Dalle revisione della letteratura svolta nel presente capitolo possono essere tratte alcune considerazioni. La conoscenza è la principale risorsa dell’impresa, e le competenze organizzative includono la creazione, la combinazione e il trasferimento di conoscenza.

La conoscenza è ciò che predispone all’azione e, dunque, una volta corretti gli errori, a comportamenti performanti, a competenze. Queste ultime sono, però, costituite anche da caratteristiche intrinseche dell’individuo. Alcuni studi contribuiscono a spiegare il ruolo che tratti, skills, motivazioni, ruolo sociale etc. hanno nelle interazioni tra competenze a livello micro e competenze a livello macro, evidenziando come l’adozione di pratiche di HRM che incentivino e motivino lo sviluppo di conoscenza all’interno delle organizzazioni possano favorire lo sviluppo e la combinazione delle skills individuali. A tale fine un importante mezzo è costituito dalle relazioni, formali e informali, tra gli individui.

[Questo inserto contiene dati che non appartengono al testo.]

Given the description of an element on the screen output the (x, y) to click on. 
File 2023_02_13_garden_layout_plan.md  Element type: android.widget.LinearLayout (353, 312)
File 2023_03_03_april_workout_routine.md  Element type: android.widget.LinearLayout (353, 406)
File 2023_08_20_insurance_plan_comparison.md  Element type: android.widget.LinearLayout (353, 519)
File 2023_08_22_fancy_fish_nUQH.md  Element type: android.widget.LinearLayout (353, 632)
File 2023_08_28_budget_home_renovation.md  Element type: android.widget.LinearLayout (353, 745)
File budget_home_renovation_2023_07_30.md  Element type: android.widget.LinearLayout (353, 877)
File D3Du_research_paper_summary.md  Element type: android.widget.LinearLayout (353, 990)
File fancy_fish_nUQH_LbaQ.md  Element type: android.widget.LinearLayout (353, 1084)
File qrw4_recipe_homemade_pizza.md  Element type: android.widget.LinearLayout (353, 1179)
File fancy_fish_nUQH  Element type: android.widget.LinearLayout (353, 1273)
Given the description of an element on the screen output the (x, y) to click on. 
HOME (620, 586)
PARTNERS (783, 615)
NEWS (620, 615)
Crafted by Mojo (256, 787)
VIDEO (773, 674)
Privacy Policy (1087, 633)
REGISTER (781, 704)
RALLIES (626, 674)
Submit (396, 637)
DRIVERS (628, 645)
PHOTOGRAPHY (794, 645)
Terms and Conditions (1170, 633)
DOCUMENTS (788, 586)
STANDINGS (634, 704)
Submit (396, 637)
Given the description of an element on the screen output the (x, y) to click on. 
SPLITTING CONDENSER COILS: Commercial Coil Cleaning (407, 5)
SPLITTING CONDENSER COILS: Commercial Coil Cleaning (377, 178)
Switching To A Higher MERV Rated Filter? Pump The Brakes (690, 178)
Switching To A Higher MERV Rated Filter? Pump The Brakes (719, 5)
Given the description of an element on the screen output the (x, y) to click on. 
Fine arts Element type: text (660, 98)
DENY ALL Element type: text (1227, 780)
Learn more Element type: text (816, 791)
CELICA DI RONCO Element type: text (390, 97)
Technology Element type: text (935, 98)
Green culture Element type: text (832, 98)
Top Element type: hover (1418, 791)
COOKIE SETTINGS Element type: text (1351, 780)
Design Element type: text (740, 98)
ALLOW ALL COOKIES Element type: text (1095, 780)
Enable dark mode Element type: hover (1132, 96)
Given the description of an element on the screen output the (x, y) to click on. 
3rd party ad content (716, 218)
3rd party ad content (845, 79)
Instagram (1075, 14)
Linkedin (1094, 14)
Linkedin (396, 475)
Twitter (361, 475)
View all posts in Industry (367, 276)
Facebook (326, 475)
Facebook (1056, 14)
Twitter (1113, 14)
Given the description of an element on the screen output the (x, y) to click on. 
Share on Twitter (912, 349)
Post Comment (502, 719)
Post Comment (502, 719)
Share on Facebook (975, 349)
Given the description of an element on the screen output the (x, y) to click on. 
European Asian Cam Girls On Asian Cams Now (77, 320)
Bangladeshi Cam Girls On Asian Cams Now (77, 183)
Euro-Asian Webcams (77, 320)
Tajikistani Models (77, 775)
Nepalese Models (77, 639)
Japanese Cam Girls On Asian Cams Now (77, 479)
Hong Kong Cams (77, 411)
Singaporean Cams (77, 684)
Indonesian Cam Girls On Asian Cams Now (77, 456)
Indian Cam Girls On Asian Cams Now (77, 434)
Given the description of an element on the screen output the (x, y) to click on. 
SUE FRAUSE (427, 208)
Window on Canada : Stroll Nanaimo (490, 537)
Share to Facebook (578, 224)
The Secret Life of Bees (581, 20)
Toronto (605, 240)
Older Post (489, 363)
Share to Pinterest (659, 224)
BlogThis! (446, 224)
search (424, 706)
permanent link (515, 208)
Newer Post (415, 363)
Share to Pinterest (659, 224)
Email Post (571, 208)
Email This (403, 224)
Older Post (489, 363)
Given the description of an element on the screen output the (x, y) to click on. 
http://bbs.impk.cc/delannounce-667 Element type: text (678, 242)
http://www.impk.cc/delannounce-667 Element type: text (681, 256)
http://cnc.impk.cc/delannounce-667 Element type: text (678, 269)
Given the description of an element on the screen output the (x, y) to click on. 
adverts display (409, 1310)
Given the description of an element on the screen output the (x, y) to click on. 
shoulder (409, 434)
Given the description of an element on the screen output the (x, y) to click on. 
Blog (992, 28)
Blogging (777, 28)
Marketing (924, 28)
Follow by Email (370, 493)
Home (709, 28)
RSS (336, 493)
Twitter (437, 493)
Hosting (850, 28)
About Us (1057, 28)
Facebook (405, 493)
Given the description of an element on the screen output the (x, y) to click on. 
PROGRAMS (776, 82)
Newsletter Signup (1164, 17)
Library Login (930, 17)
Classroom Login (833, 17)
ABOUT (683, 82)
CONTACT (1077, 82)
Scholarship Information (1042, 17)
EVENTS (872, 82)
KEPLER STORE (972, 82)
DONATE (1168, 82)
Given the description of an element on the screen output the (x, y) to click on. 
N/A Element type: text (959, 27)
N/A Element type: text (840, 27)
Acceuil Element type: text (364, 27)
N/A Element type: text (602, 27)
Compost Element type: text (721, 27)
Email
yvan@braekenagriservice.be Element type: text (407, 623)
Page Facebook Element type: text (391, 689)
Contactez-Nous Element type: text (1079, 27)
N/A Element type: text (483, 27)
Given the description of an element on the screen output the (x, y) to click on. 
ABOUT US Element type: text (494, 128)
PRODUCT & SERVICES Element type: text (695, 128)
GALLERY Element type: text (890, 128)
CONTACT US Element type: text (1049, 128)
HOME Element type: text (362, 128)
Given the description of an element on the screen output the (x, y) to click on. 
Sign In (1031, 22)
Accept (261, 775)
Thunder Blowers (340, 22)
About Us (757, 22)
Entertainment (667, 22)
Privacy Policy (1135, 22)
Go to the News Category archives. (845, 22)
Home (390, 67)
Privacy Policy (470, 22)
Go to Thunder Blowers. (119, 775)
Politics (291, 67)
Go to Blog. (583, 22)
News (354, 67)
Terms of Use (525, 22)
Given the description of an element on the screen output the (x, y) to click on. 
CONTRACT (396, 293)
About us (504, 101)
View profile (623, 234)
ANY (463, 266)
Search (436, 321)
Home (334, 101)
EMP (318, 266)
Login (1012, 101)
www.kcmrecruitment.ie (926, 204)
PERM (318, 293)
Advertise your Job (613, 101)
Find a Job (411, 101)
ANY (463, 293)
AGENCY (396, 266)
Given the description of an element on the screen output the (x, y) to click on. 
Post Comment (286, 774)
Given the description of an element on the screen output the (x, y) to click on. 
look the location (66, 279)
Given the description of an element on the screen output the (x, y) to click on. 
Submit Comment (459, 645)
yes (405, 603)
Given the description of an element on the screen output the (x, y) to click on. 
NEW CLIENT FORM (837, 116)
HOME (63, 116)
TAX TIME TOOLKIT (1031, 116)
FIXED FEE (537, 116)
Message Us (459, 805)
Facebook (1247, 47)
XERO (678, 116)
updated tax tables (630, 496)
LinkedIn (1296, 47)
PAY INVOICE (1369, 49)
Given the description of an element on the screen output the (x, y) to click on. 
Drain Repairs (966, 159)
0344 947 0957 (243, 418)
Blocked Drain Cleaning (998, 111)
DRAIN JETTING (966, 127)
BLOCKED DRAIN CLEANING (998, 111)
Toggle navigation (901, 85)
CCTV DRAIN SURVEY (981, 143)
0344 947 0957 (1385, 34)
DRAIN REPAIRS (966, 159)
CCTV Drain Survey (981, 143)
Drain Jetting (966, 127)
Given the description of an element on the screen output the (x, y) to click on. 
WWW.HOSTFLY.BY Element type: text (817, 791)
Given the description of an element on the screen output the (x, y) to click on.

Se, dunque, sembra che si possano richiamare la dimensione epistemologica e quella ontologica dei meccanismi di creazione della conoscenza organizzativa di Nonaka e Takeuchi per la dimensione cognitiva delle competenze, la dimensione ontologica di detti meccanismi spiega come si sviluppano le relazioni, formali e informali, sia tra individui che tra micro e macro level.

Si osserva, inoltre, come molti studi verificano e mostrano l’importanza della condivisione della conoscenza all’interno dell’impresa e tra le imprese, ma pochi riconoscono l’importanza delle relazioni con il cliente privato.

Nel prossimo capitolo ci si focalizzerà su un certo tipo di relazioni, esattamente quelle basate sulla fiducia, quindi sulla loyalty e sulla soddisfazione del cliente. Considereremo anche la letteratura del marketing, cercando di fonderla con quella economica.